▸ **Given passage**:
=== Section Start ===

Monday, August 27, 2012

Two Common Answers to “Why do I have hip pain?” Hip Arthritis and Bursitis and How They Differ

Hip pain is extremely common and has multiple sources.  It can be complicated and frustrating.  However, let’s narrow down two of the most common sources and talk about their typical presentation and options for treatment. 

First, bursitis is inflammation of a small sack on the outer aspect of the hip over the bony prominence called the trochanter.  Typically the bursa helps tissues glide past each other, however, when the bursa becomes inflamed it can quite painful and limit function and activity.  Many patients complain of pain over the outer aspect of the hip and thigh that’s worse with increased activity and other activities like sitting in a car a long time, sleeping on the affected side, and going up and down stairs.  Most patients don’t recall a specific injury.  Often the symptoms start without a specific incident.  The good news is that hip bursitis is typically treated without surgery and responds well to other treatments.

In many cases bursitis is self-limiting and may respond to moderation of activity.  However, when symptoms persist, we will often start treatment with anti-inflammatories and basic stretching exercises.  Additional treatment includes formal physical therapy programs.  And lastly, many patients respond very nicely to a steroid injection, which can often be curative.  If symptoms recur another round of additional treatment as noted above is often successful.

=== Section End ===

▸ **Extracted records**:
=== Section Start ===

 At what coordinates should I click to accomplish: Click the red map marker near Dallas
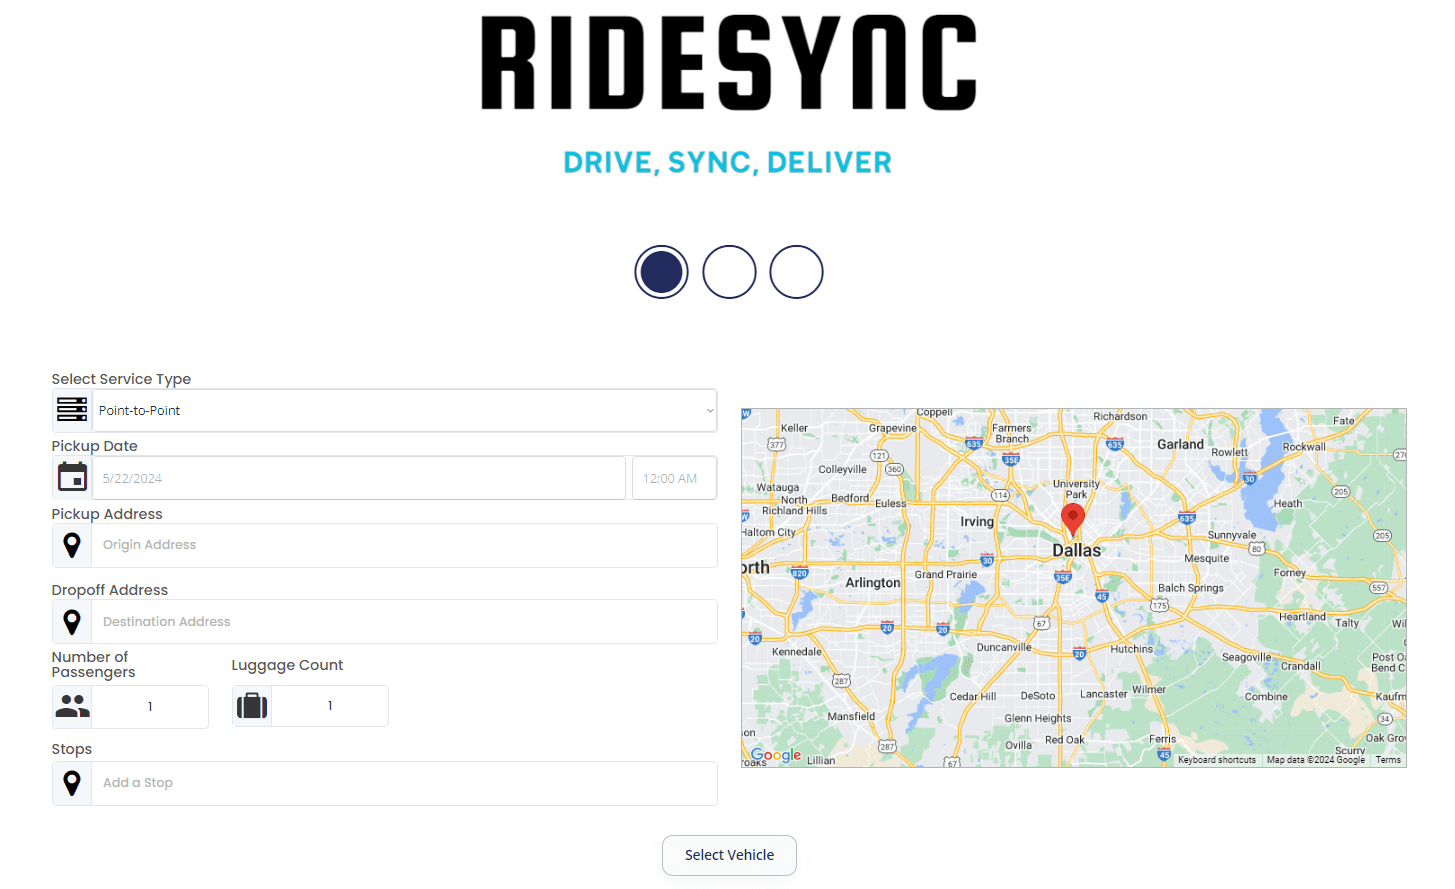pos(1073,519)
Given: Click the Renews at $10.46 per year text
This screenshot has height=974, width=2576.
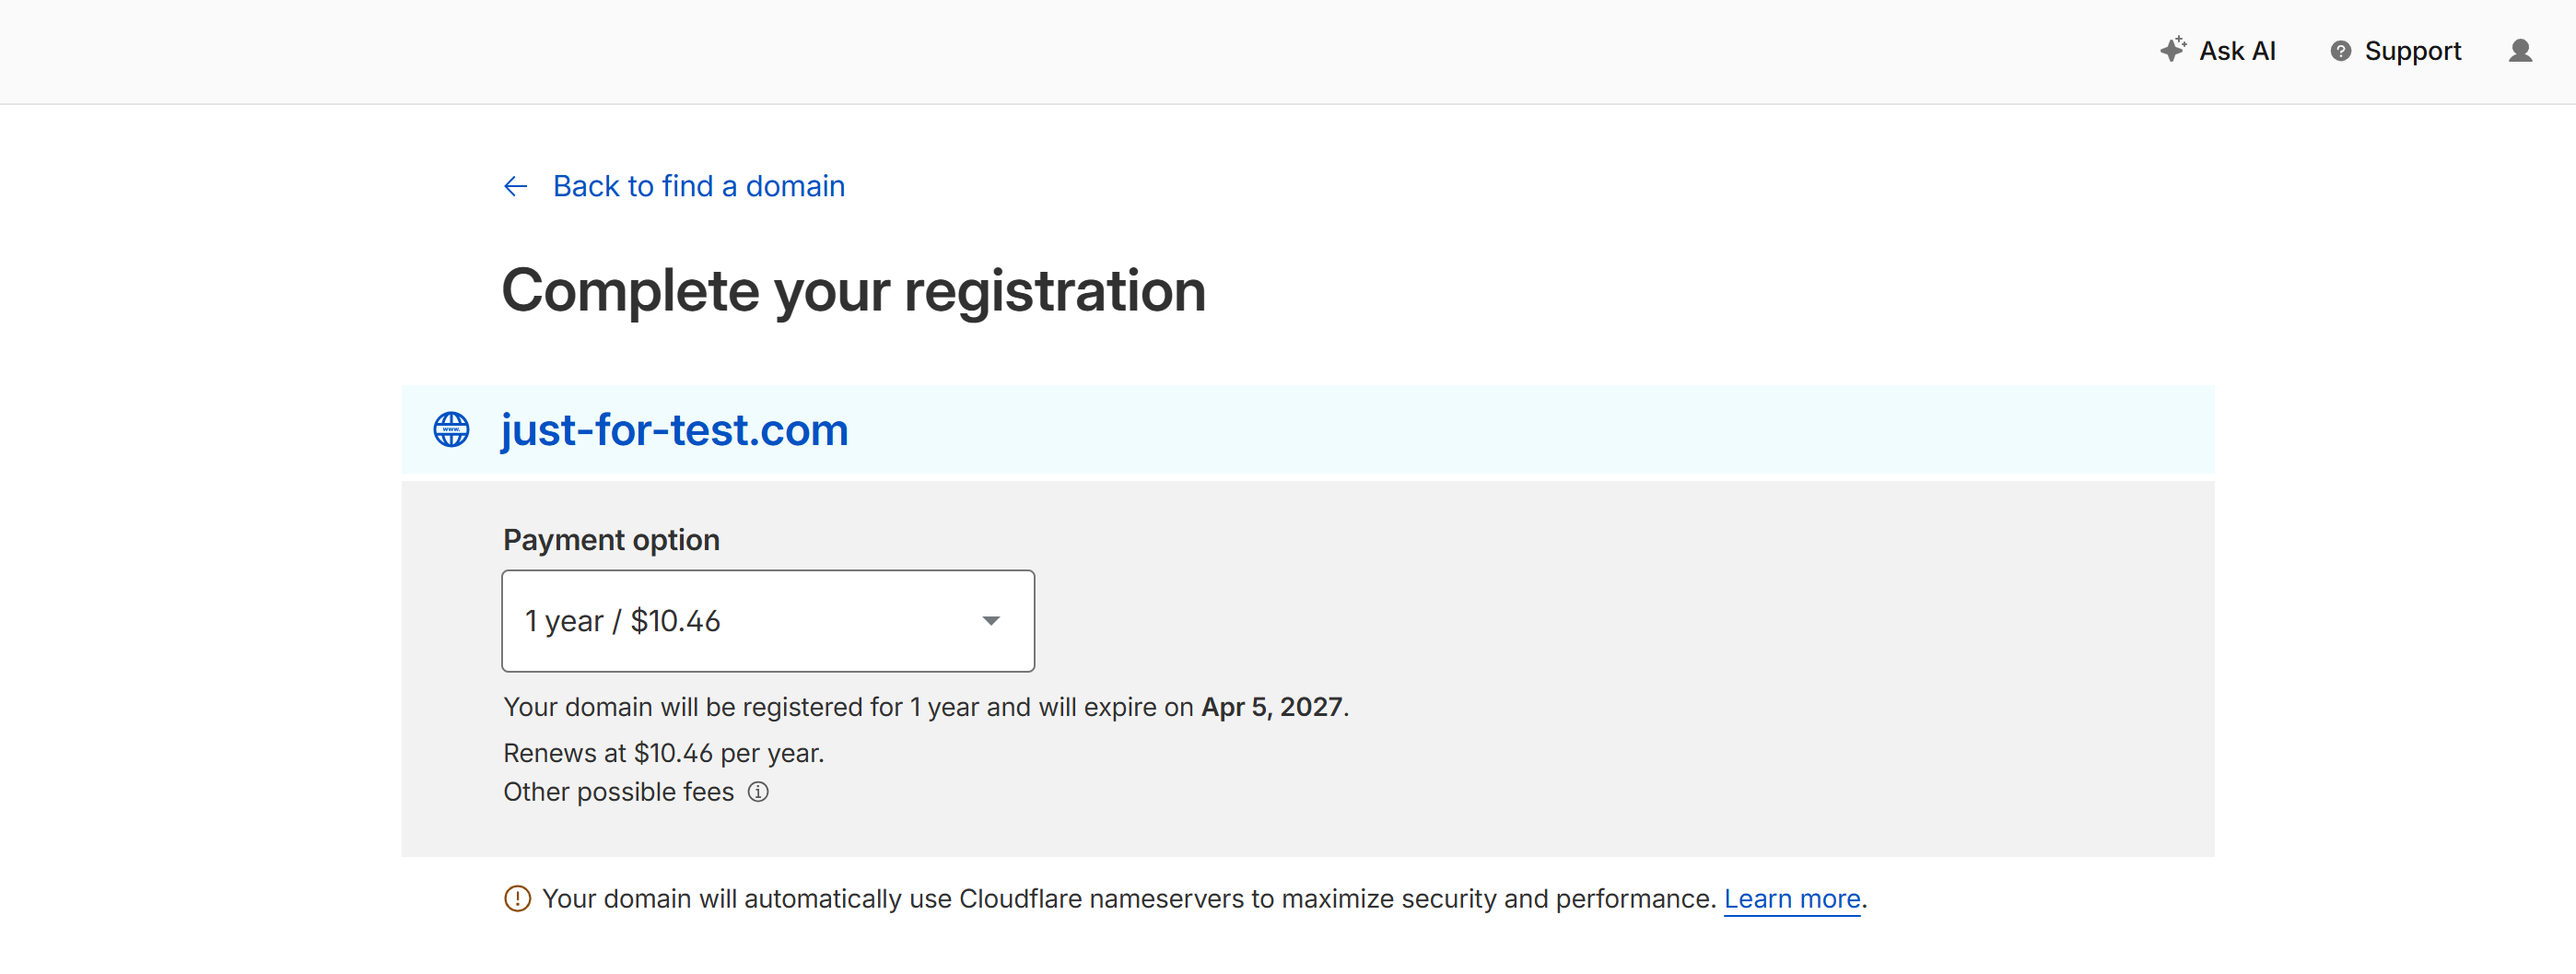Looking at the screenshot, I should click(663, 753).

=== Section End ===

▸ **Task prompt**: In the hip pain text, write out again the part that begins at the words "Hip pain is" and stops after "options for treatment.", changing "frustrating" to "confusing".

▸ **Solution to the exercise**:
Hip pain is extremely common and has multiple sources.  It can be complicated and confusing.  However, let’s narrow down two of the most common sources and talk about their typical presentation and options for treatment.